A power series ∑aₙ(x - c)ⁿ converges uniformly on any closed interval inside its interval of convergence. This justifies term-by-term differentiation and integration of power series, making them the foundation of analytic functions. The uniform convergence follows from the Weierstrass M-Test applied to majorizing geometric series.
A power series ∑aₙ(x − c)ⁿ looks like an infinite polynomial, and you want to treat it like one: differentiate term by term, integrate term by term, substitute x into the series and get a meaningful value. But an infinite sum of functions is a limit — a limit of partial sums Sₙ(x) = ∑ₖ₌₀ⁿ aₖ(x−c)ᵏ — and you know that limits and operations like differentiation don't automatically commute. The question is: when can you treat a power series exactly like a polynomial for purposes of integration and differentiation?
The answer comes from the Weierstrass M-Test, which you already know. On any closed interval [c−r, c+r] strictly inside the interval of convergence, you can bound each term: |aₙ(x−c)ⁿ| ≤ |aₙ|rⁿ for all x in the interval. Call Mₙ = |aₙ|rⁿ. Since r is strictly less than the radius of convergence, the series ∑Mₙ = ∑|aₙ|rⁿ converges — it is dominated by a convergent geometric-like series. The Weierstrass M-Test then guarantees that ∑aₙ(x−c)ⁿ converges uniformly on [c−r, c+r]. The key word is "closed interval strictly inside" — uniformity can fail at the boundary, which is why you must stay strictly interior.

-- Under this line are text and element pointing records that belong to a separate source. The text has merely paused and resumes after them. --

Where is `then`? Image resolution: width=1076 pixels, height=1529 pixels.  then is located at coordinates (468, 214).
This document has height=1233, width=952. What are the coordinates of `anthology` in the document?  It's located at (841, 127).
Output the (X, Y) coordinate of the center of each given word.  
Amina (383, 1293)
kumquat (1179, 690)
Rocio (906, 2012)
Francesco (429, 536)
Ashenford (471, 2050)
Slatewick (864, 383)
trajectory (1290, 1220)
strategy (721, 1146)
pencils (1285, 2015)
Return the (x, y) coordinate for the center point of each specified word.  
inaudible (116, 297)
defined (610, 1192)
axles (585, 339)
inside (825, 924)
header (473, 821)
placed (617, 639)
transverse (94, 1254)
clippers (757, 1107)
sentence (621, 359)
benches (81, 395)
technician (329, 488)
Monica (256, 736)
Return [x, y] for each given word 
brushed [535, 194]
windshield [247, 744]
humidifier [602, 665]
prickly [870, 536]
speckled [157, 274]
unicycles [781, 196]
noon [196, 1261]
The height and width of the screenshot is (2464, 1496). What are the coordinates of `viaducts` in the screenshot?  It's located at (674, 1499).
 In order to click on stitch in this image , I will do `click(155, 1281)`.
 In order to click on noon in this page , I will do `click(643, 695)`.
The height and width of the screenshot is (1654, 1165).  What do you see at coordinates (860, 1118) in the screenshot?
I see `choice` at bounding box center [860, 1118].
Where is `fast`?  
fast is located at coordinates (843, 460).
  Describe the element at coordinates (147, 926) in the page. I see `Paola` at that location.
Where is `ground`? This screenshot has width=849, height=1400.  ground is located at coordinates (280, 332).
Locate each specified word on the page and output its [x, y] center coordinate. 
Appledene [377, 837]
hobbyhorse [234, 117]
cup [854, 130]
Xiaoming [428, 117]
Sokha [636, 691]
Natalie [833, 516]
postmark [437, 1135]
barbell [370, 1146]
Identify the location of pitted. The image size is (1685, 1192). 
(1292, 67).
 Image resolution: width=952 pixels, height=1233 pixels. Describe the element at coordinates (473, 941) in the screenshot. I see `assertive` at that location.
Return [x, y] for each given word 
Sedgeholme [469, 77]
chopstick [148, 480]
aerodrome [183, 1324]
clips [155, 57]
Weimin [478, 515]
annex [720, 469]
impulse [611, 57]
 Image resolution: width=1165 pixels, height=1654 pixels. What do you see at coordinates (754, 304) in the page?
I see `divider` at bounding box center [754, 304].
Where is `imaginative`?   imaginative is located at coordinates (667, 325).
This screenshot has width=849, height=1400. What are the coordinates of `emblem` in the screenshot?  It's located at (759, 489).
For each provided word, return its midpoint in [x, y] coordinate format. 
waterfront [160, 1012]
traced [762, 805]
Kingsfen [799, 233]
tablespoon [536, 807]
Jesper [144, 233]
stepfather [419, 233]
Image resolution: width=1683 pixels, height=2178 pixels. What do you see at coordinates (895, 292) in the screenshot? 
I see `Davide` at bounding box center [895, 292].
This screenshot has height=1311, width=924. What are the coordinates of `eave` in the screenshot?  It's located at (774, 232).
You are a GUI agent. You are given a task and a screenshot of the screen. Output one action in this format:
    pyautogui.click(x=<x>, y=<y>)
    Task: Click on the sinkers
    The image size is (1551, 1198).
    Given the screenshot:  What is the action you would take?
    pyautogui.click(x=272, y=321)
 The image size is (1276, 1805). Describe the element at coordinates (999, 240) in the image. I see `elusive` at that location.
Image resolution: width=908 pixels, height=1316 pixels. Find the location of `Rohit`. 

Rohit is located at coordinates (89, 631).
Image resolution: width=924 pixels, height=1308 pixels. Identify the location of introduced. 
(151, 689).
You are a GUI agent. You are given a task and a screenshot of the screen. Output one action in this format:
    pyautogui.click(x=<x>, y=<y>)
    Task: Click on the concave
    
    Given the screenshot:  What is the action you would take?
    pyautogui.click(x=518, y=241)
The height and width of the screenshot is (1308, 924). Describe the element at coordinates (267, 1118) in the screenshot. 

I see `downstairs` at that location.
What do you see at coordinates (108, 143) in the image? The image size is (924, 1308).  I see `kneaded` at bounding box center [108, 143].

Once you have uniform convergence on compact subintervals, all the interchange theorems apply. You can integrate term by term: ∫∑aₙ(x−c)ⁿ dx = ∑∫aₙ(x−c)ⁿ dx = ∑aₙ(x−c)ⁿ⁺¹/(n+1). You can differentiate term by term: d/dx ∑aₙ(x−c)ⁿ = ∑naₙ(x−c)ⁿ⁻¹. Both operations produce a new power series with the same radius of convergence. This means that on the interior of its disk of convergence, a power series can be differentiated infinitely many times, and each derivative is again a power series. Functions representable by power series are called analytic functions — the most well-behaved class in analysis.
This result is the gateway to understanding functions like sin(x), cos(x), and eˣ as infinite polynomials that you can manipulate term by term. When you learned that sin(x) = x − x³/6 + x⁵/120 − ···, you were implicitly using this theorem: the series converges uniformly on any bounded interval, so you can integrate it to get the series for −cos(x), differentiate it to get the series for cos(x), and multiply two such series to get new identities. Every formula involving Taylor series manipulation rests on this foundation.